That's when I up difficulty on them. If they only want to fight at full strength then they get harder less forgiving fights.


>give up just about anything to get another long rest whenever there was any substantial depletion of spell slots or hit dice Sounds like someone played too many videogames where time doesn't mattered. Preparing for the first assault is fine but going in and out of the dungeon or camping in the dungeon means attacks, completed rituals, killed hostages, escaped leader or whatever.


While that one player is absolutely making the problem worse, this is a 5E problem in general. It is a game of attrition, but the players need short rests, but short rests are damn near impossible to fit in narratively if you think about them for more than a moment. An hour is a long time in a dungeon. Long rests are a similar problem. If your dungeon is particularly difficult they players might not be able to clear it in a single long rest. Especially if a fight goes bad. Then with travel, putting enough encounters in a travel to actually tax resources would bog your game down to a crawl. Faster or longer recovery systems seem to work better.


Back in the day we used to play Marvel Super Heroes a lot and everyone had well-established characters. One player was notorious for being stubborn. Once at the beginning of a session the GM asked everyone where they were. Most came up with something reasonable but she insisted she was alone at the Moon base. Asleep. With the alarms off and with earplugs and knocked out with a sleeping aid. Then she sat there and sulked when the GM said "fine" and proceeded to leave her out of the adventure entirely. I think with some people it's a power trip.


I have a half-drow fathomless warlock who absolutely does not like adventuring ("I never should have left the underdark... 😫") And is terrified of all the danger it brings, but his patron, Umberlee, forces him to do it anyway.


I assume this is meant to play off the irony that the average adventurer lives a safer lifestyle than the average Underdark inhabitant.

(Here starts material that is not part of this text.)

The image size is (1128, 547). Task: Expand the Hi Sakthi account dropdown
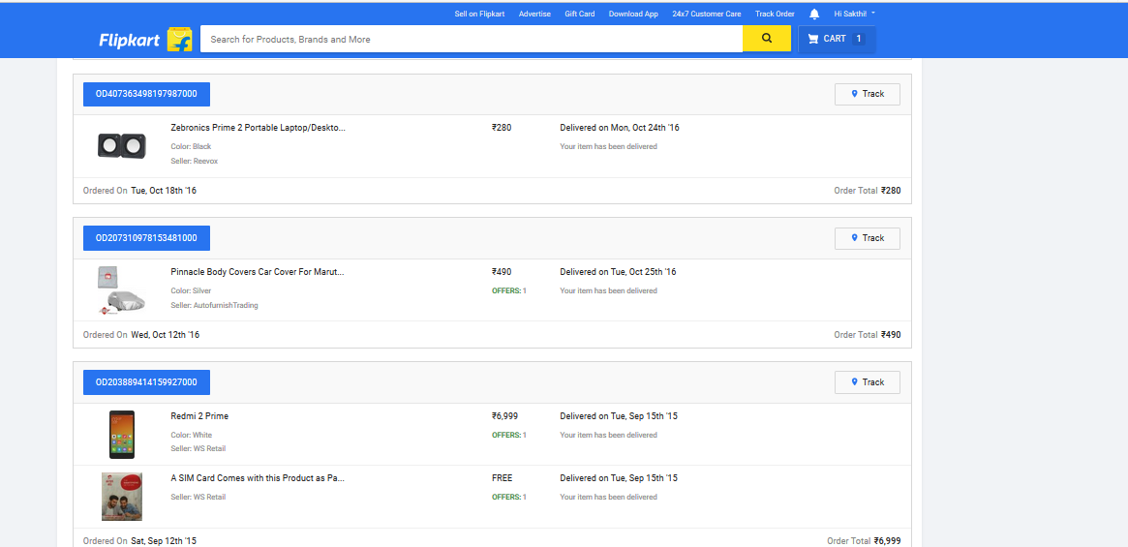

Not really. Left home with his human dad after a custody dispute, then immediately regretted it because they got into a shipwreck. Now the only reason he doesn't go back home is because Umberlee plucked him out of the sea and said, "You work for me now," and she won't let him go back. I lean into the tentacle theme of the subclass, but they're controlled by Umberlee, not him. He hates everything about it but has no say in the matter, so he begrudgingly goes along with it and apologizes profusely for the death and destruction caused by the tentacles.


To anyone wanting to play a coward may I suggest: the adventurer who would gladly slay a dragon any day over asking their waiter for extra ketchup. “Evil mage dungeon that has killed every adventurer who has attempted to infiltrate? Sure, I’m free this weekend! I just have to get home for dinner on Sunday. Ask the local cleric to remove the curse I got from the last dungeon? Haha no, that’s ok, it’s not that bad.” Make them a paladin too with relatively good CHA (as long as this isn’t too detrimental to the party)

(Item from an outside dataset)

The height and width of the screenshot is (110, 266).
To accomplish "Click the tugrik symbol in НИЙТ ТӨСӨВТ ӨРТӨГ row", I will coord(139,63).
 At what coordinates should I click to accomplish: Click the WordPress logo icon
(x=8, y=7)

“Good character, I will use it as a NPC. Now please, make an adventurer.”


Cowards can be fun if played correctly. My current campaign has a simple farmer turned Druid who is in way over his head. He is often reluctant to enter scary places and reacts poorly to combat (vomiting, shaking, etc.) However, when the chips are down, he rises above his cowardice to join the party and contribute as expected. His motivation is that he has a family that nearly starved and he wants to provide for them so they never come close to that again. So, in short, the cowardice is a role-playing tool for the character to grow from, but the player does not let it get in the way of the mechanics of the game. He's one of my favorite players precisely because he doesn't ALWAYS do the optimal thing, but not to the point where it becomes a problem. He is often the player who comes up with something a little off the wall that ends up going either really well or somewhat haywire and these are the encounters that the party as a whole remembers as defining events.

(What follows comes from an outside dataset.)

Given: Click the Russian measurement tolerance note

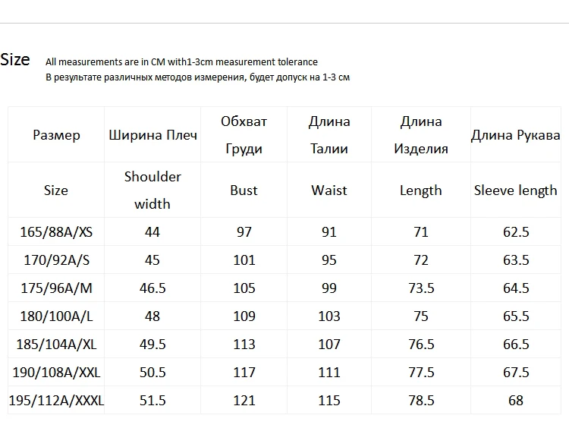Looking at the screenshot, I should pos(198,77).
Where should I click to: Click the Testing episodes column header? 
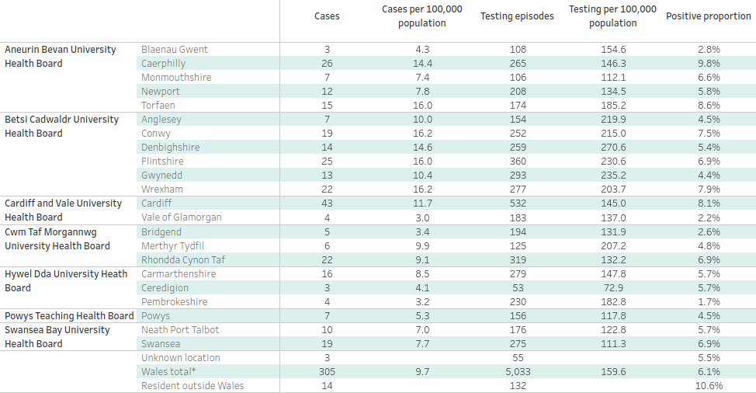pos(517,16)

The player is playing an NPC. 😂😂😂 You can have a talk with the player and explain they created a character that can't interact with the campaign or just let them sit off to the side for a few hours until the danger had passed. (How much screen time does a scared bystander have an action/adventure movie? None.) It's like making a character that's a farmer, who just stays on the farm. It's a believable character but it can't exist on any meaningful way in your campaign.


I have a player in my current campaign who plays a coward who still participated in adventure well; she’s never an active part of combat in the sense that she hides and only casts buff/debuff spells and role plays during combat. It’s also helped the rest of the party look at combat as more than “run in and murderhobo” and find more interesting ways to progress.


As a DM I tell my party these are their only rules for character creation. 1. The character has to be willing to answer the call to adventure 2. They must be willing to join and build a strong party relationship (I allow for formative time as part of role play) 3. They must be good/neutral in their intentions (unless we specifically decide on an neutral/evil campaign) I'm lucky though, my players rock and we've been consistent for years.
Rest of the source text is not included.